**Description of the task:**
Please rewrite the items, requests included, starting at the line that contains "You are a computer-use" and ending after the last item, and shift each answer coordinate by adding -61 to it. Leave the pictures out of your answer.

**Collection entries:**
........

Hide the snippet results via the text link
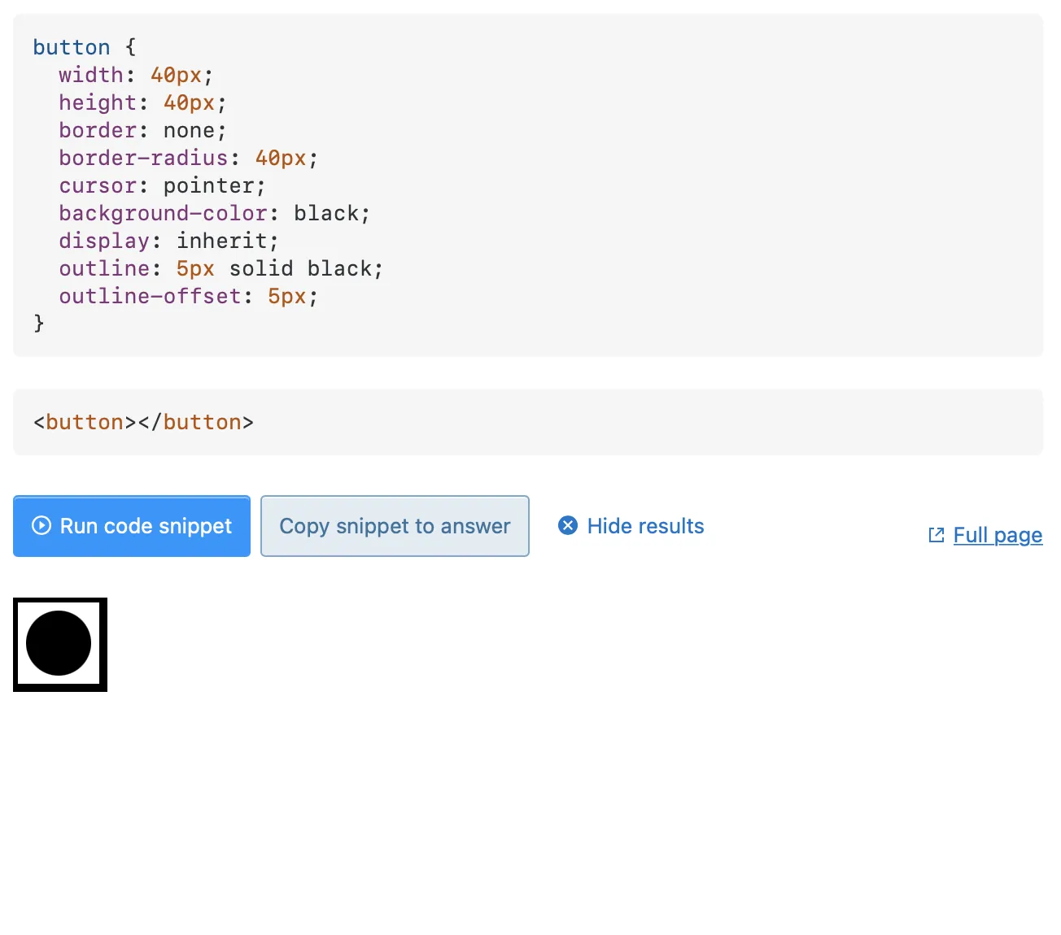This screenshot has height=935, width=1061. coord(645,526)
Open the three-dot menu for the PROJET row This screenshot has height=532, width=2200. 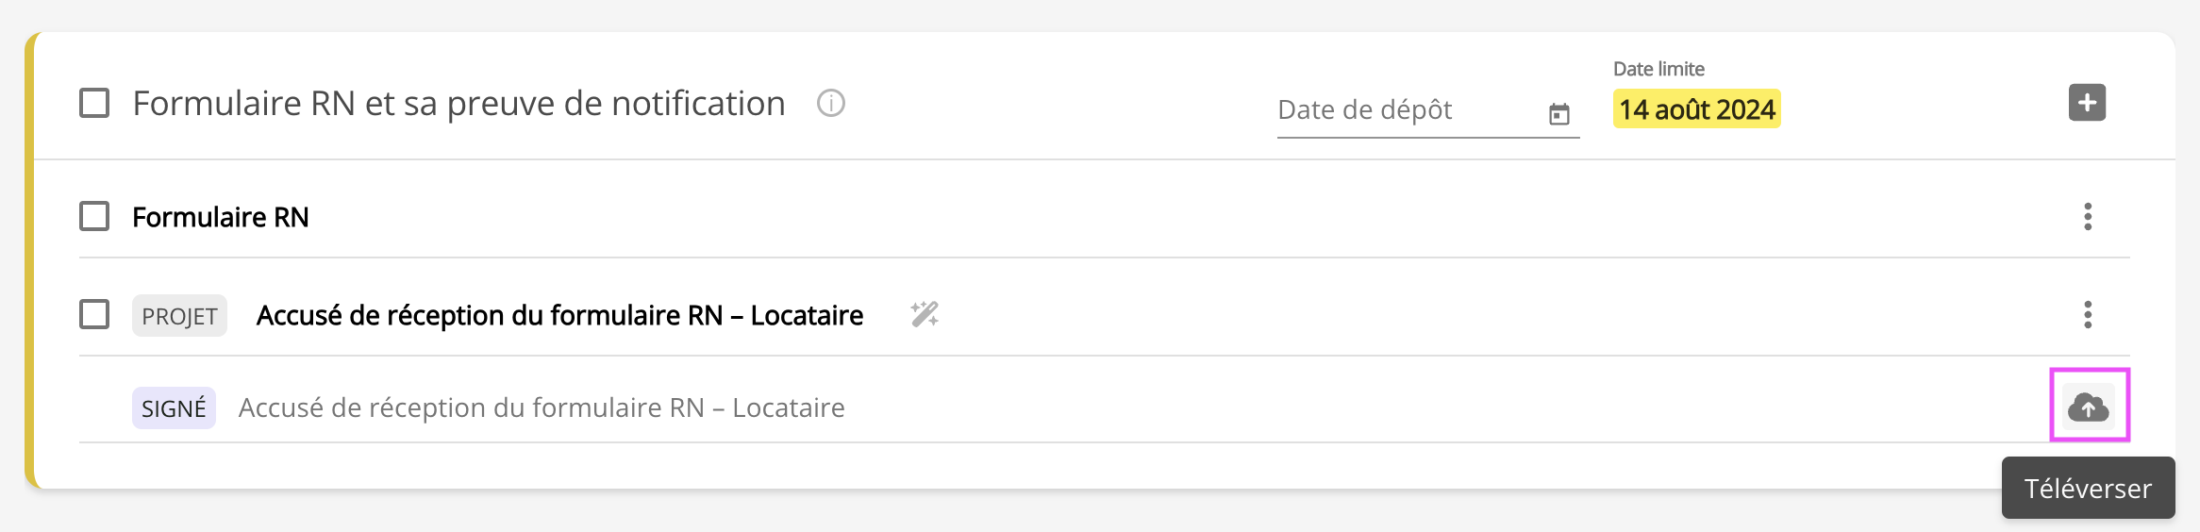click(x=2088, y=314)
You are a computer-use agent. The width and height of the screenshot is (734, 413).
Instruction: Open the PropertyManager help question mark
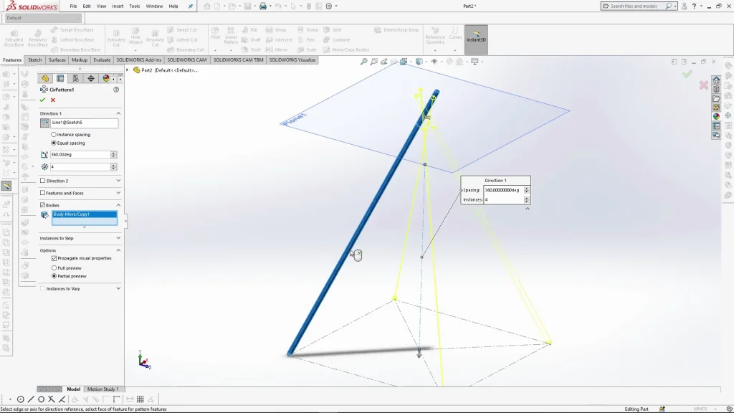(x=116, y=90)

........

**Output of the exercise:**
You are a computer-use agent. The width and height of the screenshot is (734, 413).
Instruction: Open the PropertyManager help question mark
(x=55, y=29)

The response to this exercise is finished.